# EXERCISE OBJECTIVE
In the records below, find every line that contains "will" and list it.

----- RECORDS PROVIDED

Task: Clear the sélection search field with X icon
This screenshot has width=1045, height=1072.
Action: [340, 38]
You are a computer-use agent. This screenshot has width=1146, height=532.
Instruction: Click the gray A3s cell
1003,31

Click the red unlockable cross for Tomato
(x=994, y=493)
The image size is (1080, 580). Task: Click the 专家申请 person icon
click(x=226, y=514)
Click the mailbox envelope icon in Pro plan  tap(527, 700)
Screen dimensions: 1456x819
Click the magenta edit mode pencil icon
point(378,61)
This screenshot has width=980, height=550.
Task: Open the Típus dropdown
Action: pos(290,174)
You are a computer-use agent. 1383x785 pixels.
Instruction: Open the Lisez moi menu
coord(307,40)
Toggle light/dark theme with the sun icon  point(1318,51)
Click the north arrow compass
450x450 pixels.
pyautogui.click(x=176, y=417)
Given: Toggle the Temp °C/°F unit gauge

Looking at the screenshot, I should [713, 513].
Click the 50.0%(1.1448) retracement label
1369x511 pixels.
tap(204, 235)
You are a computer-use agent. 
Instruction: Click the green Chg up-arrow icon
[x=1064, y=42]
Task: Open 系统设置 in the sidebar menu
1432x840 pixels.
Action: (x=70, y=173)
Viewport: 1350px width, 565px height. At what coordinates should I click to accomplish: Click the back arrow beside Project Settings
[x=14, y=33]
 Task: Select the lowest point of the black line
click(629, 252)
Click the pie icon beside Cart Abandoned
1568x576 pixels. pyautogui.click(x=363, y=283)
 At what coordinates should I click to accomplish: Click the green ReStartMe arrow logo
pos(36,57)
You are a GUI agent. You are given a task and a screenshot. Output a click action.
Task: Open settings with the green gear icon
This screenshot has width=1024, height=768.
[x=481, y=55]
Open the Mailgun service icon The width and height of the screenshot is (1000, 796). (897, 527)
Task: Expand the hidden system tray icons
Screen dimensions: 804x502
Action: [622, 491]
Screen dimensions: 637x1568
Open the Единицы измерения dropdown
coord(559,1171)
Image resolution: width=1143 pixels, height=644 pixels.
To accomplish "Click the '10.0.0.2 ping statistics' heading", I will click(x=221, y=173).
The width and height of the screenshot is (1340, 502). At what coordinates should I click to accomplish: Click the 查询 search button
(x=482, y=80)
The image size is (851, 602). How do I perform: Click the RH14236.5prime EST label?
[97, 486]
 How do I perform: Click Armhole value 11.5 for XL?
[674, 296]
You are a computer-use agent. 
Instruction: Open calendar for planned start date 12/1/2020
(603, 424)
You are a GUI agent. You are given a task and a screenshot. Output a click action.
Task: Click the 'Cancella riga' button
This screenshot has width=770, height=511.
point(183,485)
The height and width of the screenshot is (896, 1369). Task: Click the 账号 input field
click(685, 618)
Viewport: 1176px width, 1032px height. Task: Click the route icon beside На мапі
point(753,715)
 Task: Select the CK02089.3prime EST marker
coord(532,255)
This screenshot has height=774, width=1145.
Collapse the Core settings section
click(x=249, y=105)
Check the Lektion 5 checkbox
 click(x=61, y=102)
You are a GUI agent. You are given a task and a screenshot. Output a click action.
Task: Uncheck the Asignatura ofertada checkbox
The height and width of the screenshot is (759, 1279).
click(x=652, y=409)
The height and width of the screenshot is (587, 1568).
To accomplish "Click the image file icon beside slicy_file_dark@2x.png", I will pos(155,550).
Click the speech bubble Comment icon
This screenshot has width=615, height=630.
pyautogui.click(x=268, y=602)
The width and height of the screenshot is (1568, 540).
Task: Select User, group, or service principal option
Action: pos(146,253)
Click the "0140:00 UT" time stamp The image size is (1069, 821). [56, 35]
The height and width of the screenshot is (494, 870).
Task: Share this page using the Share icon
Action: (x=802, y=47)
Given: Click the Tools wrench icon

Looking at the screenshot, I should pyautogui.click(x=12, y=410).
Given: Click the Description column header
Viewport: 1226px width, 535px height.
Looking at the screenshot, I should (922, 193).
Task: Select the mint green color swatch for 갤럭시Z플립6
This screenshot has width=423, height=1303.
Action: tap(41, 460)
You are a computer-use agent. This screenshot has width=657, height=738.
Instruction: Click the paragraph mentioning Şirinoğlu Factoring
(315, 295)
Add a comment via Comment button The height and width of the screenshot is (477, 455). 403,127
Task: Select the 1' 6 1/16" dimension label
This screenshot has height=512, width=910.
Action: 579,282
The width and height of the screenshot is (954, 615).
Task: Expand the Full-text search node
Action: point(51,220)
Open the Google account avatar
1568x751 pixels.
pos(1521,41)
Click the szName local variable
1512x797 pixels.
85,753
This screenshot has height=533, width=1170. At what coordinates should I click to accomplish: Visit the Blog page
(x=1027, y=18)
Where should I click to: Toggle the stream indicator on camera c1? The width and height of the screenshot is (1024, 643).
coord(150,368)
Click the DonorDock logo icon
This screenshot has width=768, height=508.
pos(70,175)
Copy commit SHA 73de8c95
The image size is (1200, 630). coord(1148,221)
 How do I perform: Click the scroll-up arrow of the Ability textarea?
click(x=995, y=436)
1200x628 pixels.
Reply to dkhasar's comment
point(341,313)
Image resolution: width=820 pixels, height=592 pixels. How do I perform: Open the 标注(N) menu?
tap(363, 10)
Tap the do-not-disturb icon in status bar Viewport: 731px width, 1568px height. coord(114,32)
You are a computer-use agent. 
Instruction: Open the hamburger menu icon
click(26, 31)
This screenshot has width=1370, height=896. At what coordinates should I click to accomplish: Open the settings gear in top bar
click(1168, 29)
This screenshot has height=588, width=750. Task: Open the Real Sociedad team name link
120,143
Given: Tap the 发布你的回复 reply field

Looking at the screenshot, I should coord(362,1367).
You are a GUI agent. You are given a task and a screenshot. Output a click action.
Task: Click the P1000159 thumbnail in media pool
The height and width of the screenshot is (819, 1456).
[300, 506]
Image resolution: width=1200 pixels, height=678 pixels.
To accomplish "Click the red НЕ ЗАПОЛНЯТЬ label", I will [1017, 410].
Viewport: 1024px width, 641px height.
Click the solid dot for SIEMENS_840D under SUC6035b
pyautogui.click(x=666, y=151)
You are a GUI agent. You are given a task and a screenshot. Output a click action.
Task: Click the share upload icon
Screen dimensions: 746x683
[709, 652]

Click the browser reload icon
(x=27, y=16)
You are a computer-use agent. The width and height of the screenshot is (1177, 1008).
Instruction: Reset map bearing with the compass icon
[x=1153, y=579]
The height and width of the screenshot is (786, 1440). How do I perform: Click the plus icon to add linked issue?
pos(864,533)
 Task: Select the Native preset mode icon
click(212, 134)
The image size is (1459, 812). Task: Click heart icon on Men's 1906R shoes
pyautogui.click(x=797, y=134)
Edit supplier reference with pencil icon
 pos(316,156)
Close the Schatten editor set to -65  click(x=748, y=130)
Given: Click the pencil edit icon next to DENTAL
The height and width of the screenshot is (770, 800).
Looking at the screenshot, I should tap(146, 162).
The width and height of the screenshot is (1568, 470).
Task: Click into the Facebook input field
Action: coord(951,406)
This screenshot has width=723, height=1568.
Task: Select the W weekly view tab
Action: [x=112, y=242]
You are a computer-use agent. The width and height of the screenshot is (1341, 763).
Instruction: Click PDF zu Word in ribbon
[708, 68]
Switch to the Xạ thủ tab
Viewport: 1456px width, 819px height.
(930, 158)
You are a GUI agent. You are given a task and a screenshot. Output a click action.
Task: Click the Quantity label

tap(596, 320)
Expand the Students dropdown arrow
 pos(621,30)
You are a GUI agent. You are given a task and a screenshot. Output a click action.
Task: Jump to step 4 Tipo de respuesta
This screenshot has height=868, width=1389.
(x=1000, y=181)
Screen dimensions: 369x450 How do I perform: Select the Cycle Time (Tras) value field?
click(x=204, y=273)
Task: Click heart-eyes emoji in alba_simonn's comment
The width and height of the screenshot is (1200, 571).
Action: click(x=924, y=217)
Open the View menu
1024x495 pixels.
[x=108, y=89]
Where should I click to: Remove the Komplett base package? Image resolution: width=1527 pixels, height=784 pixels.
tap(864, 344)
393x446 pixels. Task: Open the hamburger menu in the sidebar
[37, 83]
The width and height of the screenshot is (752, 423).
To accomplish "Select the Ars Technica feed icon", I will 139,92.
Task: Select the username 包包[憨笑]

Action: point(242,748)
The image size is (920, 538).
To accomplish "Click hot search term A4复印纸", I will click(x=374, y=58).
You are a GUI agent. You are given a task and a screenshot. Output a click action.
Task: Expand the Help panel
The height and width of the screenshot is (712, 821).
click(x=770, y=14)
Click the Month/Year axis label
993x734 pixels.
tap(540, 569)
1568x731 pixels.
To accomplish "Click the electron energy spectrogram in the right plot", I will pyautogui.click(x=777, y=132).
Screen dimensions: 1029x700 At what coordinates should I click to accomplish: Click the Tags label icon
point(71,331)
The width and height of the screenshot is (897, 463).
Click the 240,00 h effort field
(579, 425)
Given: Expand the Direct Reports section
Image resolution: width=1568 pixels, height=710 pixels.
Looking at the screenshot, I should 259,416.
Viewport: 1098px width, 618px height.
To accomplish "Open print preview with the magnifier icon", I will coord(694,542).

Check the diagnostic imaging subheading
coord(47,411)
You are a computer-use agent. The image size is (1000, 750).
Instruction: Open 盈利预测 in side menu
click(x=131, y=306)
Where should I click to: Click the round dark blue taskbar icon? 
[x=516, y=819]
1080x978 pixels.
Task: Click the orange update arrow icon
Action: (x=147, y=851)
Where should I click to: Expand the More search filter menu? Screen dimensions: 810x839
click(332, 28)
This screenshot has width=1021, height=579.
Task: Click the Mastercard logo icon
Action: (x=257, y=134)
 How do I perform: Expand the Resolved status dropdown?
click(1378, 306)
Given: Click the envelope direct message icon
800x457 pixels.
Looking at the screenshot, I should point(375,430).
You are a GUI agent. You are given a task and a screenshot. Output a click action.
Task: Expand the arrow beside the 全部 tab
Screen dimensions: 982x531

----------

# THE ANSWER
To accomplish "Click the '10.0.0.2 ping statistics' heading", I will click(x=221, y=173).
To accomplish "Click the image file icon beside slicy_file_dark@2x.png", I will pos(155,550).
To accomplish "Click the red НЕ ЗАПОЛНЯТЬ label", I will [1017, 410].
To accomplish "Select the Ars Technica feed icon", I will 139,92.
To accomplish "Click hot search term A4复印纸", I will click(x=374, y=58).
To accomplish "Click the electron energy spectrogram in the right plot", I will pyautogui.click(x=777, y=132).
To accomplish "Open print preview with the magnifier icon", I will coord(694,542).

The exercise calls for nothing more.